*Data for the task*.
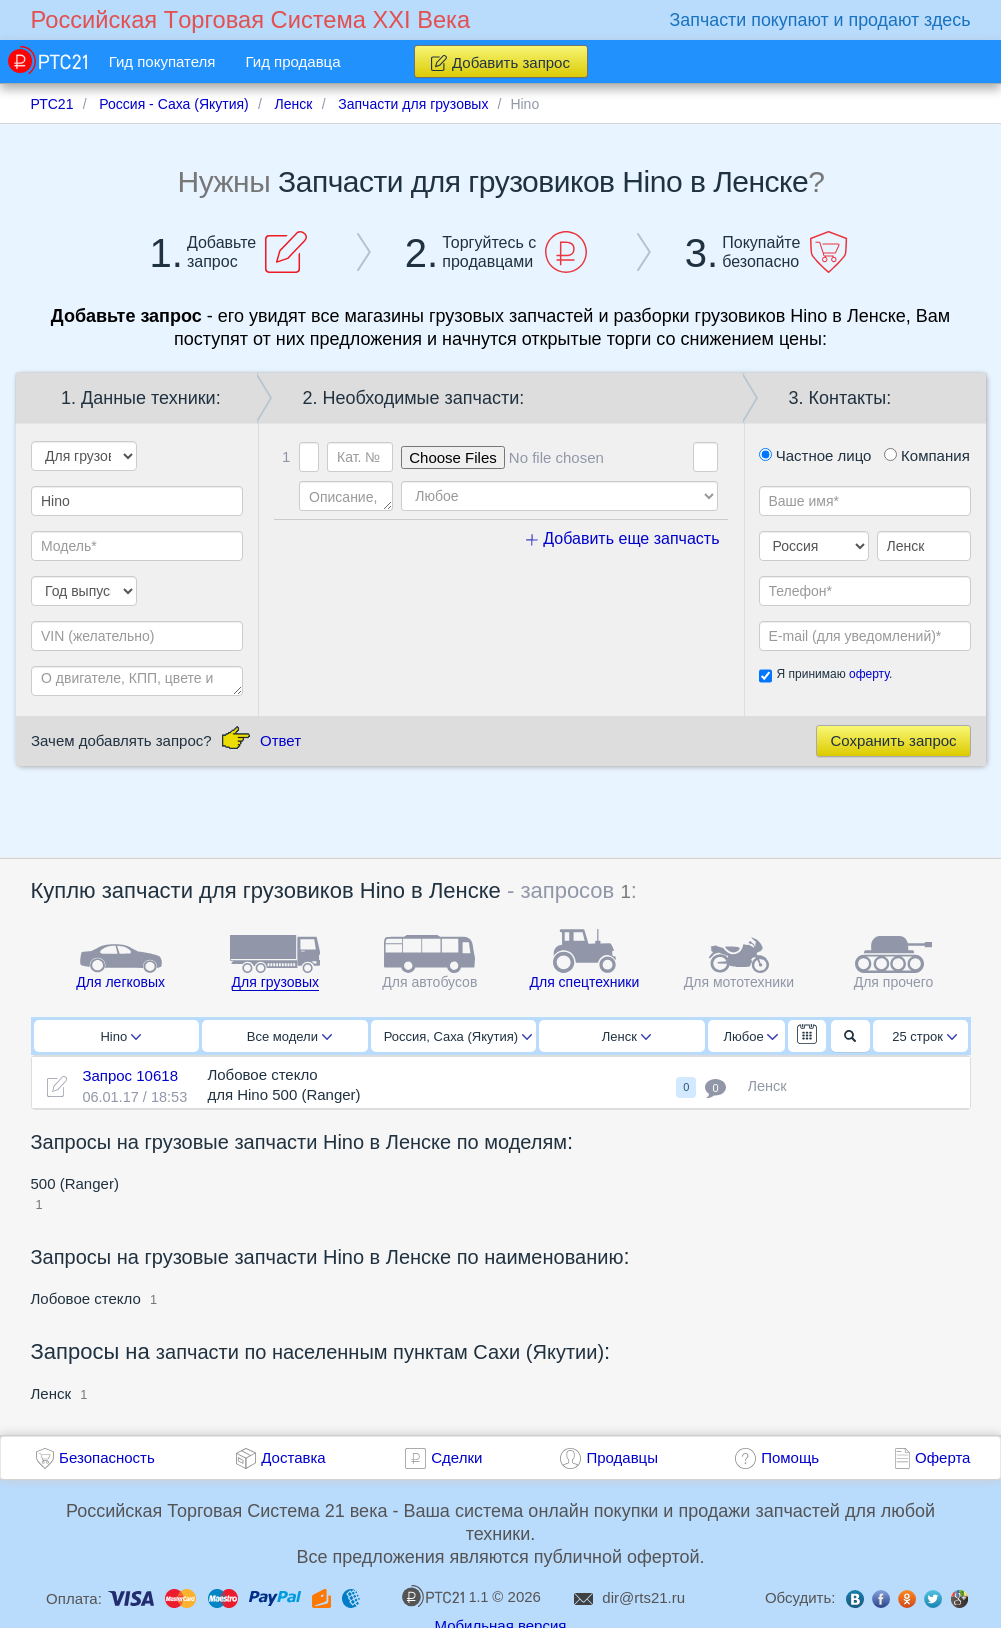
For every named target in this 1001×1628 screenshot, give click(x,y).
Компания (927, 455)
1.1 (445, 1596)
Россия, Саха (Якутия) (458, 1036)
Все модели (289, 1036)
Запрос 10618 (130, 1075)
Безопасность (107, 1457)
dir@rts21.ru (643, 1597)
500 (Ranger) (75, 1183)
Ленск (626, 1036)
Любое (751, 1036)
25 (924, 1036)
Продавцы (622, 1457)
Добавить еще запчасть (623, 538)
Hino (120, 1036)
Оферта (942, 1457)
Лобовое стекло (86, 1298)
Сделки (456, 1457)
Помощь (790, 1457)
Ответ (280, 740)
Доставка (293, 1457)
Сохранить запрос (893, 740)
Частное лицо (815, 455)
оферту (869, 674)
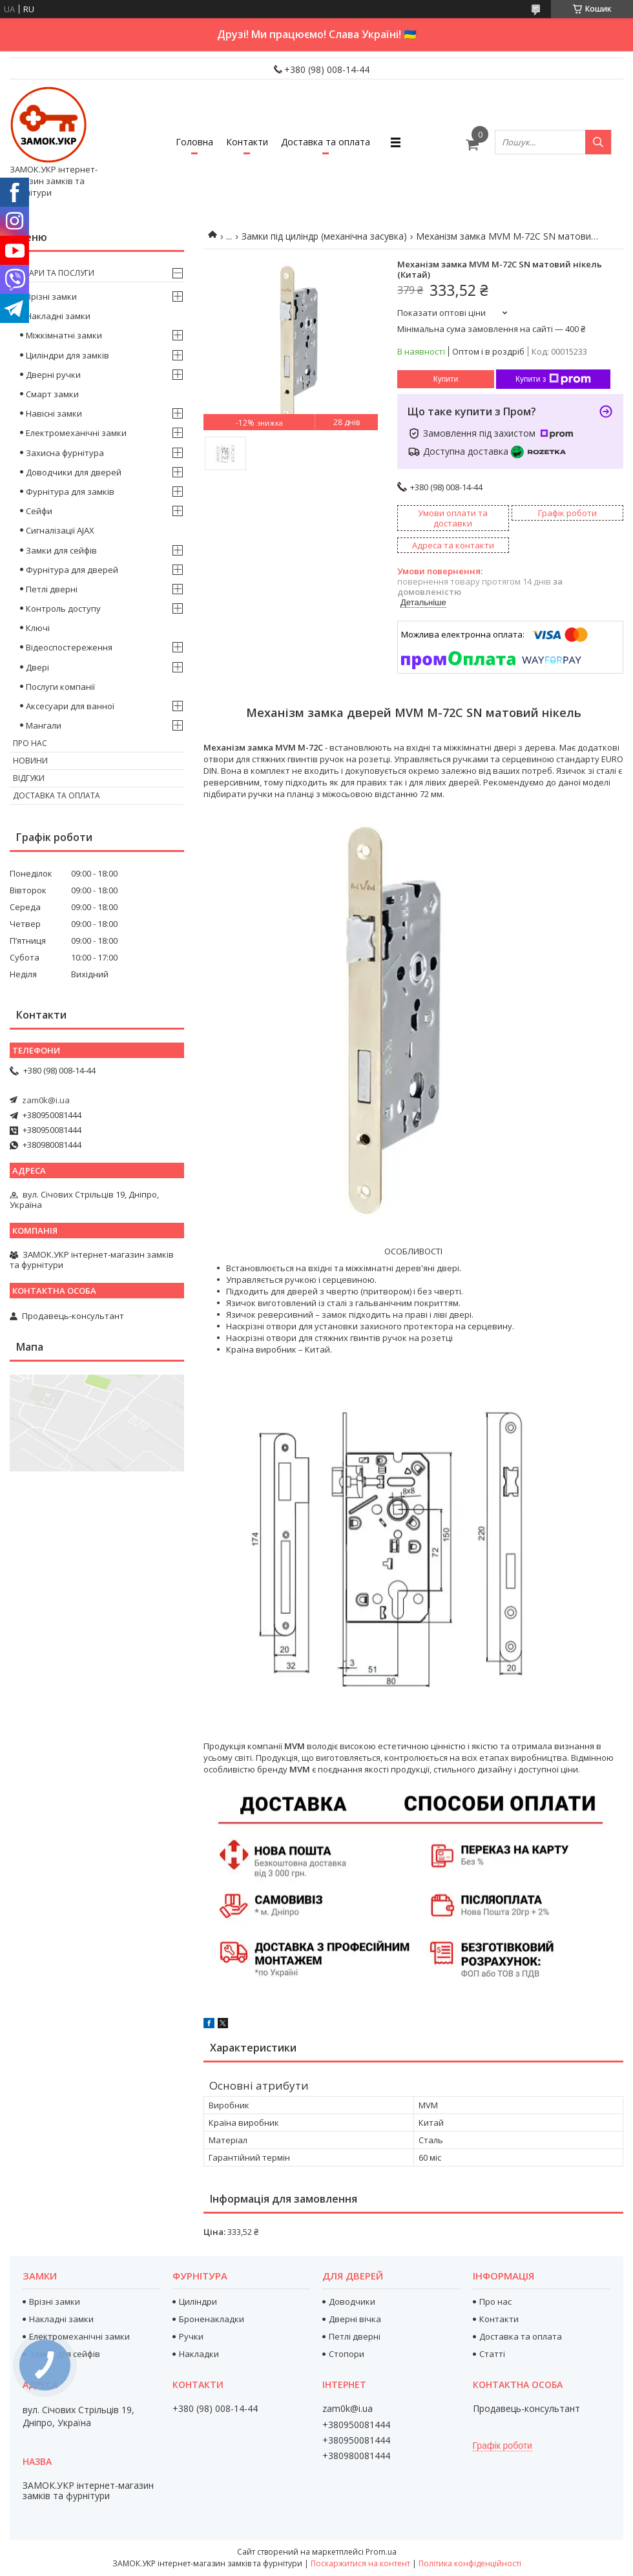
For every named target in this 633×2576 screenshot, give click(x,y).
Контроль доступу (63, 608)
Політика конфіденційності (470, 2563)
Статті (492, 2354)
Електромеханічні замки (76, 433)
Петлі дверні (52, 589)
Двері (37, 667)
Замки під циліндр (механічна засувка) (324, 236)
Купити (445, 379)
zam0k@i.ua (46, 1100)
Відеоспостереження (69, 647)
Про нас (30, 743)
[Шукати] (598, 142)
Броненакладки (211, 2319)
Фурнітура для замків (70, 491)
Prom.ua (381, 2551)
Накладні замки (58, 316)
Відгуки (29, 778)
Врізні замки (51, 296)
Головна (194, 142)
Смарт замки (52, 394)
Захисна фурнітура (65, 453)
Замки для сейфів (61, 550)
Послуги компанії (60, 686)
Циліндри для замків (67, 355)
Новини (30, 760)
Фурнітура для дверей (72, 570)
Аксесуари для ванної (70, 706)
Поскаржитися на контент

*Objective*. Copy every row above word for word, leaving out the pictures.

*Answer for the task*.
For every named target in this 1001×1628 screenshot, give click(x,y).
Компания (927, 455)
1.1 (445, 1596)
Россия, Саха (Якутия) (458, 1036)
Все модели (289, 1036)
Запрос 10618 (130, 1075)
Безопасность (107, 1457)
dir@rts21.ru (643, 1597)
500 (Ranger) (75, 1183)
Ленск (626, 1036)
Любое (751, 1036)
25 (924, 1036)
Продавцы (622, 1457)
Добавить еще запчасть (623, 538)
Hino (120, 1036)
Оферта (942, 1457)
Лобовое стекло (86, 1298)
Сделки (456, 1457)
Помощь (790, 1457)
Ответ (280, 740)
Доставка (293, 1457)
Сохранить запрос (893, 740)
Частное лицо (815, 455)
оферту (869, 674)
For every named target in this 633×2576 screenshot, give click(x,y).
Контроль доступу (63, 608)
Політика конфіденційності (470, 2563)
Статті (492, 2354)
Електромеханічні замки (76, 433)
Петлі дверні (52, 589)
Двері (37, 667)
Замки під циліндр (механічна засувка) (324, 236)
Купити (445, 379)
zam0k@i.ua (46, 1100)
Відеоспостереження (69, 647)
Про нас (30, 743)
[Шукати] (598, 142)
Броненакладки (211, 2319)
Фурнітура для замків (70, 491)
Prom.ua (381, 2551)
Накладні замки (58, 316)
Відгуки (29, 778)
Врізні замки (51, 296)
Головна (194, 142)
Смарт замки (52, 394)
Захисна фурнітура (65, 453)
Замки для сейфів (61, 550)
Послуги компанії (60, 686)
Циліндри для замків (67, 355)
Новини (30, 760)
Фурнітура для дверей (72, 570)
Аксесуари для ванної (70, 706)
Поскаржитися на контент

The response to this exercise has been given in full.